START THE DATA
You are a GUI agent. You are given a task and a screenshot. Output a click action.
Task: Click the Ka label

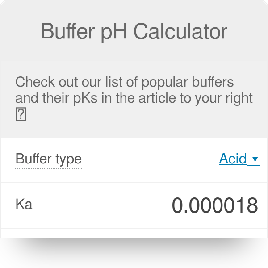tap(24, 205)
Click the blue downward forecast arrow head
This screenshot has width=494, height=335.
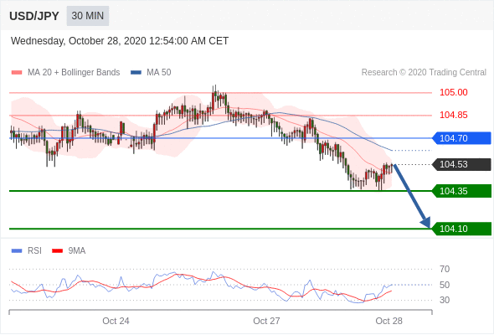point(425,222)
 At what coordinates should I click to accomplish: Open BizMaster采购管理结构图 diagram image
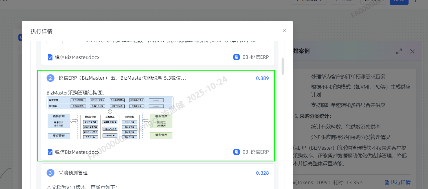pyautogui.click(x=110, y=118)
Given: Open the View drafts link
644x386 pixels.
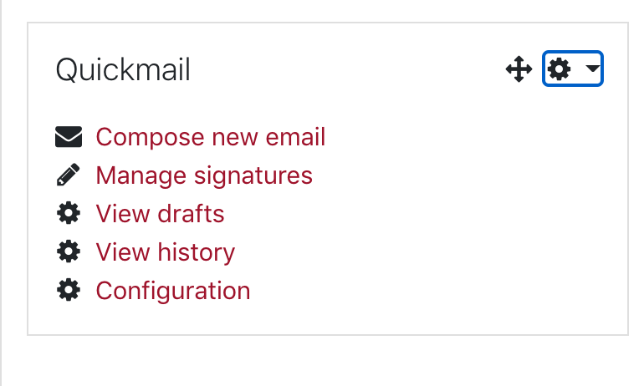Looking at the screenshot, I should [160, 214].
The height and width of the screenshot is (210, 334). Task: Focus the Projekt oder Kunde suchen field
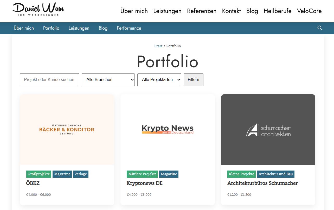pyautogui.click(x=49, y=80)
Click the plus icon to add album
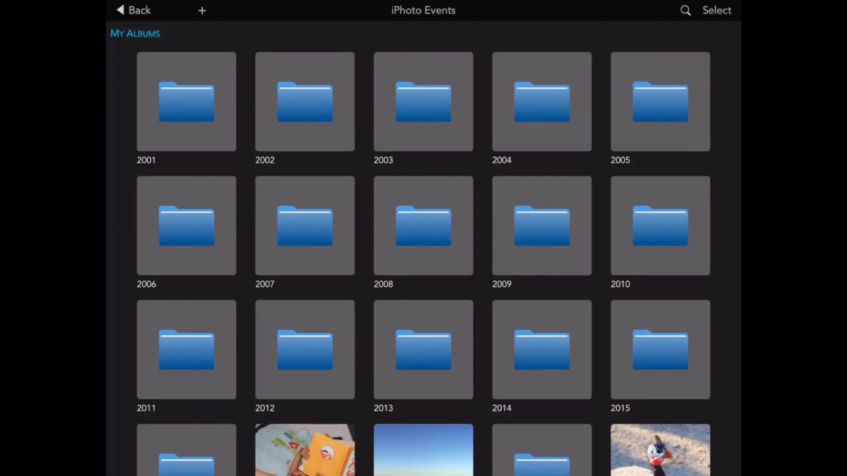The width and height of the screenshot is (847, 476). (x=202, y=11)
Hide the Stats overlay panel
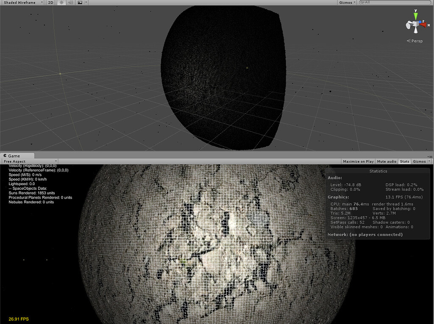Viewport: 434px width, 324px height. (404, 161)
END THE DATA
▶ [EXERCISE DETAILS] Could you set down the records above exactly, skipping any picture?

▶ [YOUR RESPONSE]
You are a GUI agent. You are given a task and a screenshot. Output a click action.
Task: Click the Ka label

tap(24, 205)
Click the blue downward forecast arrow head
This screenshot has width=494, height=335.
point(425,222)
 At what coordinates should I click to accomplish: Open BizMaster采购管理结构图 diagram image
pyautogui.click(x=110, y=118)
Given: Open the View drafts link
644x386 pixels.
Looking at the screenshot, I should [160, 214].
The height and width of the screenshot is (210, 334). Task: Focus the Projekt oder Kunde suchen field
pyautogui.click(x=49, y=80)
Click the plus icon to add album
The width and height of the screenshot is (847, 476). (x=202, y=11)
Hide the Stats overlay panel
Viewport: 434px width, 324px height. (404, 161)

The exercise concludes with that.